Patch was keen to expand their user-generated content and wanted to attract more people to post on their patch, the local community where they live. However the entire posting experience exists on a separate site, their CMS. Thus as a goal, they wanted to introduce an easier and quicker posting solution that existed on their local Patch page so users could share what was happening around them.

Neighbor Post Prompt

Solution

MVP

In order to achieve this goal Patch decided to introduce an entirely new content creation tool, initially named, Quickpost. With neighbor posts we would take advantage of modern client-side libraries and tools to create a clean, responsive, and reactive user interface that would utilize our API endpoints to create new pieces of content from Patch’s main client-facing site.
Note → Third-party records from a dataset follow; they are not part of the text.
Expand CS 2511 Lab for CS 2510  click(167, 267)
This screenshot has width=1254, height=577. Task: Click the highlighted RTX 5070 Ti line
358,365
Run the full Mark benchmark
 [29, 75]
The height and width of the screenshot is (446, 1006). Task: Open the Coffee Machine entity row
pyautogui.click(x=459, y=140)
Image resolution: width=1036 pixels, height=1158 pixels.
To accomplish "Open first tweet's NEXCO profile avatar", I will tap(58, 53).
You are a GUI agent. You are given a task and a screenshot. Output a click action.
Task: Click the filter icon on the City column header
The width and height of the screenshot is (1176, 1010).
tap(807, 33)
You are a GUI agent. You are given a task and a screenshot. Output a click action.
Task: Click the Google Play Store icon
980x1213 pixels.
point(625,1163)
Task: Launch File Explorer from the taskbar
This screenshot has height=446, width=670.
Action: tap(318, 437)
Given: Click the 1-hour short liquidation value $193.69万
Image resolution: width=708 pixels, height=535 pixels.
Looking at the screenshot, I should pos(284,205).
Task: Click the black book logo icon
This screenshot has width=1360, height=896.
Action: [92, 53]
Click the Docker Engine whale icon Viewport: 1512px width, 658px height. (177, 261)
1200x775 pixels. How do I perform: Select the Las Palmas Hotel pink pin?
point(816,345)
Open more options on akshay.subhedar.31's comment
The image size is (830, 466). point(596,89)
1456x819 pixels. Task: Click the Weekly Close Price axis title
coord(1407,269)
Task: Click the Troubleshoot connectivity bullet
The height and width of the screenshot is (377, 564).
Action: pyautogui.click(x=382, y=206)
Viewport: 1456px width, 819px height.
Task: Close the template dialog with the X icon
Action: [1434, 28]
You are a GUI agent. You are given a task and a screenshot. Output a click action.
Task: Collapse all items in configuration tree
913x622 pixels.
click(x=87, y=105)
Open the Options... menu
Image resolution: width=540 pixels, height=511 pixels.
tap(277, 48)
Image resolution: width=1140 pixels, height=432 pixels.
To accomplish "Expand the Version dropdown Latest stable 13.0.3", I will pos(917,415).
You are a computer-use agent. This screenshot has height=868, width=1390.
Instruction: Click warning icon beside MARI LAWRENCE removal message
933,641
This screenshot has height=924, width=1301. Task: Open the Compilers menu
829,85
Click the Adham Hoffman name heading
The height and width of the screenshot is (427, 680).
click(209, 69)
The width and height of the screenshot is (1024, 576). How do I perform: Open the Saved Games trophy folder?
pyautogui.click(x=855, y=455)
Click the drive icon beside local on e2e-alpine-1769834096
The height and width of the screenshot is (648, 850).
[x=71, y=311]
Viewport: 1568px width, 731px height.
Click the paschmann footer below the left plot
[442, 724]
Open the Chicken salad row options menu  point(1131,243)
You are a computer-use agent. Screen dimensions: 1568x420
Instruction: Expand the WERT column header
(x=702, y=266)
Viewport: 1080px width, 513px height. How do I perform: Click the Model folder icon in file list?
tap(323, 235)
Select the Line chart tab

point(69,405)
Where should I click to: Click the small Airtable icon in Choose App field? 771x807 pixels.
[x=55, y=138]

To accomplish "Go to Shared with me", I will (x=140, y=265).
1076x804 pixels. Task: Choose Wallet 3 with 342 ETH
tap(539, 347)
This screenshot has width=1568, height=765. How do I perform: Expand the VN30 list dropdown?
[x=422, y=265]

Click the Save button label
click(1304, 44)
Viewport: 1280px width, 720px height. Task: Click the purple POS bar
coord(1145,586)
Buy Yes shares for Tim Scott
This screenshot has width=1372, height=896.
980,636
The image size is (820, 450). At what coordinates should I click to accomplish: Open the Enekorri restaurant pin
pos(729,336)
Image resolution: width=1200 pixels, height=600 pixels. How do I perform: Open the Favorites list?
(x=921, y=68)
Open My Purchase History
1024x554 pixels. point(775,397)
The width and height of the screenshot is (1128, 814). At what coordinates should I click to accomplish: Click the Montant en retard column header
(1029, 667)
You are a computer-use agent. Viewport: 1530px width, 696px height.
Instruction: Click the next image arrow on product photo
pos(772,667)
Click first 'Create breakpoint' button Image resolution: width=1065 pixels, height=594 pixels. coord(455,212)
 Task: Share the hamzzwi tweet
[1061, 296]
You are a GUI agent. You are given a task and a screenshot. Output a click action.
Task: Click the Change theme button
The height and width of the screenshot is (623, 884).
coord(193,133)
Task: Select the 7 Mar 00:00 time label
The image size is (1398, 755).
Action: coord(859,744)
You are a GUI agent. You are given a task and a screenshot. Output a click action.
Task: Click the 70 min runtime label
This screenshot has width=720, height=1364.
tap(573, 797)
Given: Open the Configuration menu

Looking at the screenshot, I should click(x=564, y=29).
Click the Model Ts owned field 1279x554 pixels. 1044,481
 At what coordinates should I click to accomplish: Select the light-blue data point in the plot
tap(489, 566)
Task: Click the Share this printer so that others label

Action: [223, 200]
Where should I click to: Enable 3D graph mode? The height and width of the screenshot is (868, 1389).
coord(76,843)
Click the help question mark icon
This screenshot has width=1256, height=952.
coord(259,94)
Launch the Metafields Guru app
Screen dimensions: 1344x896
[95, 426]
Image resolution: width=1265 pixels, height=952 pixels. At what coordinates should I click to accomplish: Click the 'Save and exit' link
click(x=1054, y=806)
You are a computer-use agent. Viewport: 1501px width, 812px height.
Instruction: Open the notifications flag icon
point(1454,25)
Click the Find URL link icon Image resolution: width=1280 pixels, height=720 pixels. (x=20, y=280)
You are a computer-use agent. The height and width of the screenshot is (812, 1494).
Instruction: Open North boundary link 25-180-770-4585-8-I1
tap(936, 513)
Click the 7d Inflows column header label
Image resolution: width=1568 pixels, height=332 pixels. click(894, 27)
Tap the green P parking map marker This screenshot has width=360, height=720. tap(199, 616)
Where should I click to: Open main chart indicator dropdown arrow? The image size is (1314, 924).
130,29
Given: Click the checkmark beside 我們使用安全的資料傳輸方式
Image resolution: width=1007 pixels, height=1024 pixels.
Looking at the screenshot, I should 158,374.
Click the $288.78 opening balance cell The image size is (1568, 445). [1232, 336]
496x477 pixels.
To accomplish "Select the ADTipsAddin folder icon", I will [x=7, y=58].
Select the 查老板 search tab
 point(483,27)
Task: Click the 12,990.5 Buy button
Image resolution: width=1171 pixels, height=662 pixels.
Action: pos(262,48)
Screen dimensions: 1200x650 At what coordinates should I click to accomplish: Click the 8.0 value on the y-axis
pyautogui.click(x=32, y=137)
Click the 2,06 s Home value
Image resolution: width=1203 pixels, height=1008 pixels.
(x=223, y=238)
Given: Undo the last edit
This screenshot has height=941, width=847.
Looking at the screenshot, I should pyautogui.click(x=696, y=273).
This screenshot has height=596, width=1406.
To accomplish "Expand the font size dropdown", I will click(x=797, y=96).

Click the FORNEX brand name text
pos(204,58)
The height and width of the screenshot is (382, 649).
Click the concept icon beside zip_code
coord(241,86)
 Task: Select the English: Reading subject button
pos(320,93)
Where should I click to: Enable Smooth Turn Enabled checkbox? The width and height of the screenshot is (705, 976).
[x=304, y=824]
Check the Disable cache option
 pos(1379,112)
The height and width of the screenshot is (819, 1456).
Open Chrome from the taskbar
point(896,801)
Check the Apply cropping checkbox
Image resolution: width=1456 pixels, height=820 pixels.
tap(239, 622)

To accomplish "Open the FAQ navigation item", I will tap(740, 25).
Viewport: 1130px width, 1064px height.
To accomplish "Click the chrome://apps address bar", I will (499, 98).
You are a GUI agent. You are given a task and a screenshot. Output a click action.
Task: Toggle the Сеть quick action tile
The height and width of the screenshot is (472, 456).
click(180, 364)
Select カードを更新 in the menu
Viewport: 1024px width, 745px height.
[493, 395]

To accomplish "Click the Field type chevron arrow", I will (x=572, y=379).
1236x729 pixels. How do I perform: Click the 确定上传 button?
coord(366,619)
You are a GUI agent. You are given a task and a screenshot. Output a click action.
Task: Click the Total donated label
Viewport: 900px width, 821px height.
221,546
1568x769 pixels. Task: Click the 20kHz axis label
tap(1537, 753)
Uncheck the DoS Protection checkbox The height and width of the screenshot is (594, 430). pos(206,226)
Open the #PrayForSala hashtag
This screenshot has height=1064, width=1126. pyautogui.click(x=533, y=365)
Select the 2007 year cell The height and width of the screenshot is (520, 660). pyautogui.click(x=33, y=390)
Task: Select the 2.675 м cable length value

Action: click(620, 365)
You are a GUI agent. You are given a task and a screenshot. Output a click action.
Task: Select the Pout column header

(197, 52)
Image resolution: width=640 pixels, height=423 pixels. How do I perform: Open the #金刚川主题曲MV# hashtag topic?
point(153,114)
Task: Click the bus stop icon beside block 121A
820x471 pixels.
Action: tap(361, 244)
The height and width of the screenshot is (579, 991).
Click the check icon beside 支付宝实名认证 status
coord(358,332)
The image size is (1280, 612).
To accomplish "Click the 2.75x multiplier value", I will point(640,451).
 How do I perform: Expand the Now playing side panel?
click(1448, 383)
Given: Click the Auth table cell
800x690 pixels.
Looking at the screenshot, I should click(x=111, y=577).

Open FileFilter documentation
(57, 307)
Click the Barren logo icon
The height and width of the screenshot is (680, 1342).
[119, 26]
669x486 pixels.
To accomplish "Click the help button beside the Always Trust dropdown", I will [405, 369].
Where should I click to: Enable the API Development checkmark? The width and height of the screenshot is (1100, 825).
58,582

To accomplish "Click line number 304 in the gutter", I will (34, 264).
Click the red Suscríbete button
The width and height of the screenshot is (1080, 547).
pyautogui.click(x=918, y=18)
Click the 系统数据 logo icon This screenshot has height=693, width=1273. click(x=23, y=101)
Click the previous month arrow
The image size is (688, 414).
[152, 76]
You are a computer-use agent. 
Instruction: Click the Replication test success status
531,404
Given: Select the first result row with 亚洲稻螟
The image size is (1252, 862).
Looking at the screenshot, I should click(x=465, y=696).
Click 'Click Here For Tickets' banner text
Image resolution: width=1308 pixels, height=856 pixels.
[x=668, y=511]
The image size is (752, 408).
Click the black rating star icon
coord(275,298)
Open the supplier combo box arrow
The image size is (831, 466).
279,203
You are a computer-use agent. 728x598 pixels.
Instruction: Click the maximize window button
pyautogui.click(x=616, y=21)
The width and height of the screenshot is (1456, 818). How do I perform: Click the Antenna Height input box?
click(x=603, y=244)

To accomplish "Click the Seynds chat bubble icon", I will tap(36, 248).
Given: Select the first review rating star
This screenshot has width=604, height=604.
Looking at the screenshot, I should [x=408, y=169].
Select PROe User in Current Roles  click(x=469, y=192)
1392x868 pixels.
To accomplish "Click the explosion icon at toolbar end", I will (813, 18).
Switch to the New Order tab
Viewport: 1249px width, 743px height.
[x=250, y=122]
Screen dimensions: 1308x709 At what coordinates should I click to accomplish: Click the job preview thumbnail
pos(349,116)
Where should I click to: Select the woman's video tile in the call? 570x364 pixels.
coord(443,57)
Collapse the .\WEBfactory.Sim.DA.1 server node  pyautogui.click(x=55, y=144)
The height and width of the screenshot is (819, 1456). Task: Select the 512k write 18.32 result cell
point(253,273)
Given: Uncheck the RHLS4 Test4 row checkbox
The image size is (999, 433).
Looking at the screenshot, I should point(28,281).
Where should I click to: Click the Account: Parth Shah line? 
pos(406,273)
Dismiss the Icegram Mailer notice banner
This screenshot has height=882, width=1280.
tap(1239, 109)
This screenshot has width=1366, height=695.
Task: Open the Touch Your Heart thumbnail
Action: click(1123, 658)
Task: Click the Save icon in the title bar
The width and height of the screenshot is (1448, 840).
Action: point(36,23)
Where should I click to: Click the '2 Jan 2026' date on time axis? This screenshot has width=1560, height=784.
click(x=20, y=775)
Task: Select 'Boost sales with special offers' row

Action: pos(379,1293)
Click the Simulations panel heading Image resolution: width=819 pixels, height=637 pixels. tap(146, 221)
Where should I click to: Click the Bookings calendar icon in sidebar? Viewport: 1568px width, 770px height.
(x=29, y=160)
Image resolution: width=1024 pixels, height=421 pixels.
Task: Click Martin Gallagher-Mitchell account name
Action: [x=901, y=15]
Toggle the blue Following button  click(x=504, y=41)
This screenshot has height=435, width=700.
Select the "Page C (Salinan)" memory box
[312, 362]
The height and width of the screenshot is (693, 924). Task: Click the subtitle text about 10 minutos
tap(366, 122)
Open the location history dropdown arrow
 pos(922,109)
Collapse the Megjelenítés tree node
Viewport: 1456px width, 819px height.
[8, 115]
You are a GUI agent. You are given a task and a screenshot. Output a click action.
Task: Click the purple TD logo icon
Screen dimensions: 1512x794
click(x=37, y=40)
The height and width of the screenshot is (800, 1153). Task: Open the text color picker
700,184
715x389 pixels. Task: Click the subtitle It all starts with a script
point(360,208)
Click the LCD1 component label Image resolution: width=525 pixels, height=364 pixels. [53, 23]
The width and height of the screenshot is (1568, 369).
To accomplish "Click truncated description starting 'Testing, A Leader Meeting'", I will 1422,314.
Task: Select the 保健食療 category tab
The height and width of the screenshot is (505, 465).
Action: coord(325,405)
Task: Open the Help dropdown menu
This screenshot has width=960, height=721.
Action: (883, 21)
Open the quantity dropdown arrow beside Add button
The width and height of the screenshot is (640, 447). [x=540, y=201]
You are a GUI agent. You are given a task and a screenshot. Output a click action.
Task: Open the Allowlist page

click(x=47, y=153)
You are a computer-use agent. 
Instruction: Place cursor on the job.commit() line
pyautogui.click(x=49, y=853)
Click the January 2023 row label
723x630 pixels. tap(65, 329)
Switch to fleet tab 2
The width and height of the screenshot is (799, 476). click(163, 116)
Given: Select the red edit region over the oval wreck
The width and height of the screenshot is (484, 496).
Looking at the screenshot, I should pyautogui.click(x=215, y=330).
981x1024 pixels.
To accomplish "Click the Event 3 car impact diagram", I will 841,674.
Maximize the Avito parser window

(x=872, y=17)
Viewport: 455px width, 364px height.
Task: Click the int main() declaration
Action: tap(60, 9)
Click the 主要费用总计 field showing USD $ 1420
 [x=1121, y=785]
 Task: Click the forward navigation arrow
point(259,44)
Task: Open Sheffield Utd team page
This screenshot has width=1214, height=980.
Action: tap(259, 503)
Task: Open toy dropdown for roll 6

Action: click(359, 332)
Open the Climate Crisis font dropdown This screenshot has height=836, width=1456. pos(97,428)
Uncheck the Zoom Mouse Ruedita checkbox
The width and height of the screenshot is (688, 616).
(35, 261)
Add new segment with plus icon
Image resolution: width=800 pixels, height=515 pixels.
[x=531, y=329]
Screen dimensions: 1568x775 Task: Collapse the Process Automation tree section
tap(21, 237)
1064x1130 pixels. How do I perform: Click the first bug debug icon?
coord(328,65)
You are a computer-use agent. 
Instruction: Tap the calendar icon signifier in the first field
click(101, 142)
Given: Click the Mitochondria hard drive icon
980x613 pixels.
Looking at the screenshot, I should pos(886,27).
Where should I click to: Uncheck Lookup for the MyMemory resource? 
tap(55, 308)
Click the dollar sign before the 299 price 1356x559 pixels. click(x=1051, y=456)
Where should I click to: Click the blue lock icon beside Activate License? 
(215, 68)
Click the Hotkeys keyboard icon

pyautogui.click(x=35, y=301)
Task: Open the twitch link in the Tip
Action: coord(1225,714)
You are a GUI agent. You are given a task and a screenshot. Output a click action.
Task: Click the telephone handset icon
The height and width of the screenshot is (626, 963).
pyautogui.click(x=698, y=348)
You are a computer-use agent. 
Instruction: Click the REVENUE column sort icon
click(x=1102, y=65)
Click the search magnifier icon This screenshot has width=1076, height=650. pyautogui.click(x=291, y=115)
This way users could ask questions or share news tips without having to leave the comfort of their local home page. To keep things local posters were allowed to only create new posts in their home community. In addition to creating posts they could also reply to other posts and they didn’t have the locality restriction when replying to posts.

Neighbor Post Thread

Rollout

Patch wanted to experiment and tweak the experience, so neighbor posts were initially released in three patches, all with distinct active users and activity. Slowly expanding to more patches throughout the nation. During the wildfire situation in California, posting was enabled in the entire state so that users could communicate and share information for safety reasons.

Iteration

We also did various UI tweaks so that the posting prompt stood out more and was readily available for users. Initially the posting interface expanded itself inline, but it only stayed at the top of the page so if a user scrolled they couldn’t access the post field We thus moved the interface to a modal which would always open in the center of the screen and added a floating action button so that the modal could be triggered even after a user scrolls down the page.

Moderation

Initially posters could alert our moderators of any suspicious posts by flagging a post. This however didn’t give much context as to why a user might have flagged a post. Therefore flagging was expanded to include several options to categorize post as spam, offensive, or non-local.

Neighbor Post Flagging

Images

Several months after releasing our MVP and doing various iterations, we rolled out our biggest update for posting. The ability for users to add images alongside their posts. We wanted to make sure users couldn’t post inappropriate images so we utilized Google Vision to analyze and block any adult images and send those it found racy to our moderation queue so we could take action if the image was suggestive. We allowed users to upload up to 5 images to their post, and even expanded replies so that user’s could add an image in their reply. We also took the opportunity to add new functionality for our images so that visitors could zoom into the images and applied this new feature to the rest of the posts in the site.

Neighbor Post Uploading Images

Parting Thoughts

Working with the product and other developers to create the posting experience was a momentous task. It was a great and informative project. It allowed me to delve even deeper and push my limits as I participated in ideation, design, front-end and also back-end development. We were able to deliver a solid product that was made pleasant thanks to libraries like Vue. We also saw the different ways people have begin to interact with this product and the types of posts that drive people to share with their communities.